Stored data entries

=== Begin Enclosure ===

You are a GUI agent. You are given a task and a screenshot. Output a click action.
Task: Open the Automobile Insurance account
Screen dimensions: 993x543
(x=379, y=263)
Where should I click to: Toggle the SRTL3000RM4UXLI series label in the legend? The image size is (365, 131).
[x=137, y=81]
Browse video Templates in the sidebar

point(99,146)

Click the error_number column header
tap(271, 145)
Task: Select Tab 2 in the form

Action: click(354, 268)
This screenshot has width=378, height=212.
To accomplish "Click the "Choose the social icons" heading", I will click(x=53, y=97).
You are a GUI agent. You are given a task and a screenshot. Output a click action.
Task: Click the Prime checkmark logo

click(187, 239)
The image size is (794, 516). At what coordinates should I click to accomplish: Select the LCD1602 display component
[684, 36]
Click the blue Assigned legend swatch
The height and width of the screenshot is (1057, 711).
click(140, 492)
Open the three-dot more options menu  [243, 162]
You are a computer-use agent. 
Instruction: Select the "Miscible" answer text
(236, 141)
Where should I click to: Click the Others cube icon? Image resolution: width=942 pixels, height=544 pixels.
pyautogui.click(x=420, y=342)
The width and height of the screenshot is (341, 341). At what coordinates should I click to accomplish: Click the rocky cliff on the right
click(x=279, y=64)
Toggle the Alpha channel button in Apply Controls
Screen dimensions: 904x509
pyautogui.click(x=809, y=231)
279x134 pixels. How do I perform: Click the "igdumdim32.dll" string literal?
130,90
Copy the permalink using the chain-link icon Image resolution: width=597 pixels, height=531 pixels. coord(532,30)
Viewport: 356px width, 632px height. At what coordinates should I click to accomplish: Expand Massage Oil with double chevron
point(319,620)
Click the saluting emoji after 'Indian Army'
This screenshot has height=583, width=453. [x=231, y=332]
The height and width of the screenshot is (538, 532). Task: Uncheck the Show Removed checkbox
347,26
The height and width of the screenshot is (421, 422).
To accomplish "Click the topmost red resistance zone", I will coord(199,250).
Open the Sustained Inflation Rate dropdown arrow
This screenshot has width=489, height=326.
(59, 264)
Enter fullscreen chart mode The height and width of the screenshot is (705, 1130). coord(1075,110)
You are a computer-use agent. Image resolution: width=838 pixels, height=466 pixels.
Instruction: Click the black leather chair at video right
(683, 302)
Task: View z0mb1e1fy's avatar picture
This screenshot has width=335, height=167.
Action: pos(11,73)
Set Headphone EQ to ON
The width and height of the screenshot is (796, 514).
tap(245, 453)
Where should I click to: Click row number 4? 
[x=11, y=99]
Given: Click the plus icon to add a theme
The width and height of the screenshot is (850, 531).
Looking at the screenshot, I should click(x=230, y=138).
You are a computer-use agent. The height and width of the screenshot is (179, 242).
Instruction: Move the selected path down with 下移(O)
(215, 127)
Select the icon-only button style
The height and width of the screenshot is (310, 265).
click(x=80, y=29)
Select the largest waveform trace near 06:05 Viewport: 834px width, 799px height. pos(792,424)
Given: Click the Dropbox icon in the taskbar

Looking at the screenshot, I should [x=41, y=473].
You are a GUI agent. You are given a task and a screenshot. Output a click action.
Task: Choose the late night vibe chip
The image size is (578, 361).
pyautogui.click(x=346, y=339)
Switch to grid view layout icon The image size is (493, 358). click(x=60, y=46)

=== End Enclosure ===

■ **Description of the task**
The answer must be every line from the records above that contains the word "Choose", copied in full.

■ **The completed task**
To accomplish "Click the "Choose the social icons" heading", I will click(x=53, y=97).
Task: Choose the late night vibe chip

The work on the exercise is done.